By Ed Sum
(The Vintage Tempest)
at the Victoria Film Festival
Get your pass here to view beginning Feb 5th, 2021
Note: Available to view for residents in British Columbia
If Leonardo DiCaprio can stand at the bow of a ship and proclaim he’s the King of the World, then so can Bhreagh MacNeil climb the highest mountain and announce she’s Queen of the Andes. Technically, a plant bearing this name exists in Peru and its lifecycle is unique. It doesn’t flower until they are about 80 – 100 years old.
MacNeil plays a bright scientist, Pillar, who has ideas on how to help society at home. She’s even proposed a means to end world hunger, and a few people are ready to take notice. The performance from this actress is strong. She’s questioning why she was selected to take part in Canada’s quest to get into Space. She feels she can do more at home, on planet Earth, with her discovery and to decide on which career to take part in is tough.
This future ‘what if’ scenario is more about civil rights—to which it succeeds in exploring—than complete science fiction.

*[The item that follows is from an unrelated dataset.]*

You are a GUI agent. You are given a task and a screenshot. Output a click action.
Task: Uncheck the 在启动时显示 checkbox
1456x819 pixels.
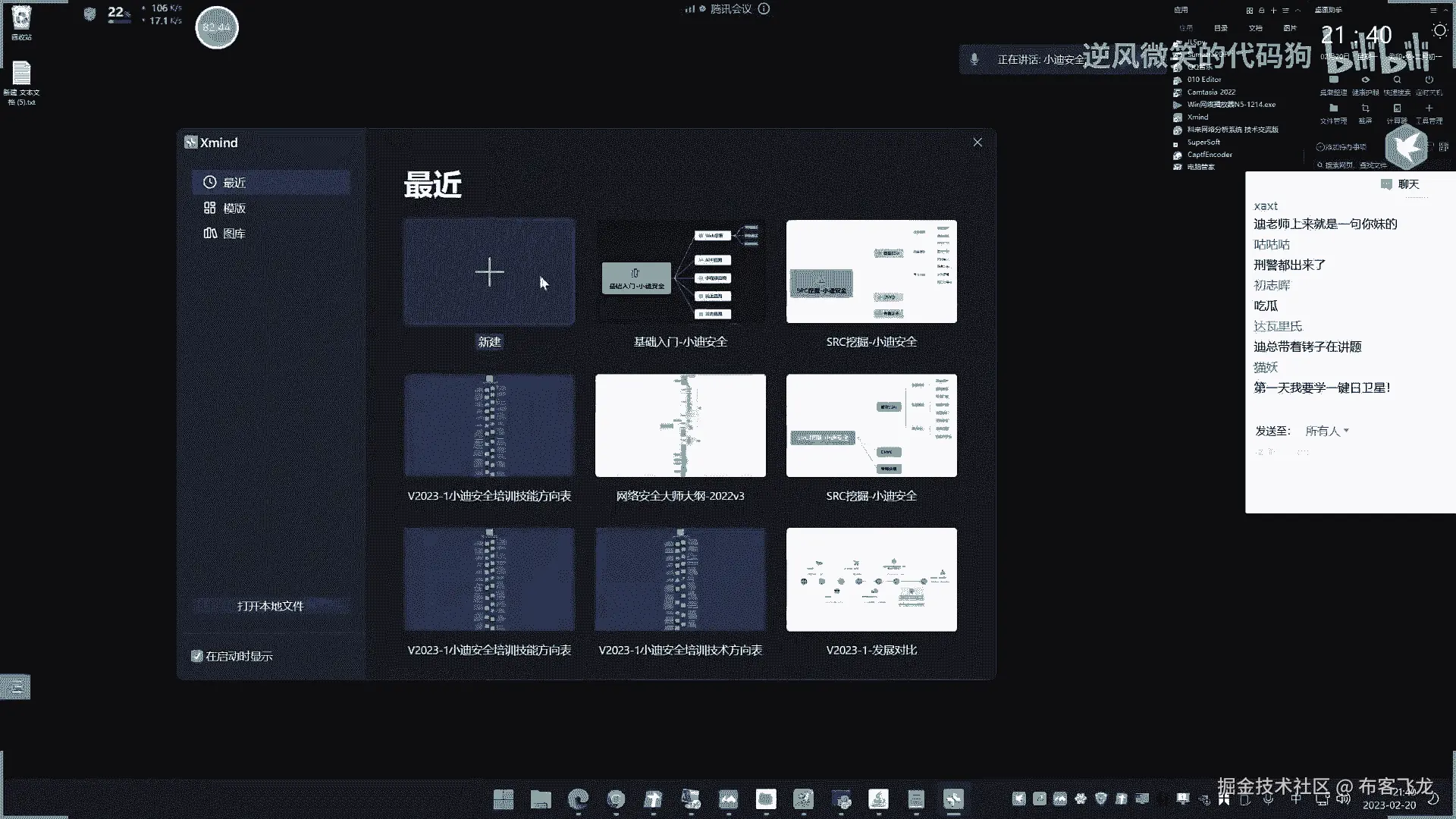pos(197,656)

The privately funded Space Program seen in this film is not all that rosy. However, its borderline tones of conspiracy made this watch to the end a must.
In what makes this tale by writer/director Jillian Acreman engaging is the character study from the perspective of one career individual on why liberty matters. It also points out a few things about our own Mars One program doesn’t fully address. Thankfully, the big difference here is on how astronauts are recruited–interested individuals have to apply! Pillar was selected and she has aspects to her life to which she doesn’t want to leave behind.
Unlike being able to head to the moon and coming back, the difference is with how much of the experience can affect the psyche. Conspiracy nuts went wild by alleging Neil Armstrong and Edwin “Buzz” Aldrin weren’t the same after their walk on the moon. This movie deals with why not everyone is excited about various agencies desire to return to space. A few ideas may well be taken from H.G. Wells‘ novella, The Shape of Things to Come. The shifting of ideologies and marxist attitudes may well drive part of why these private enterprises are planning humanity’s return to space than NASA (though they are credited to helping).
As for whether Pillar can escape her fate, to reveal too much of the latter half would be telling.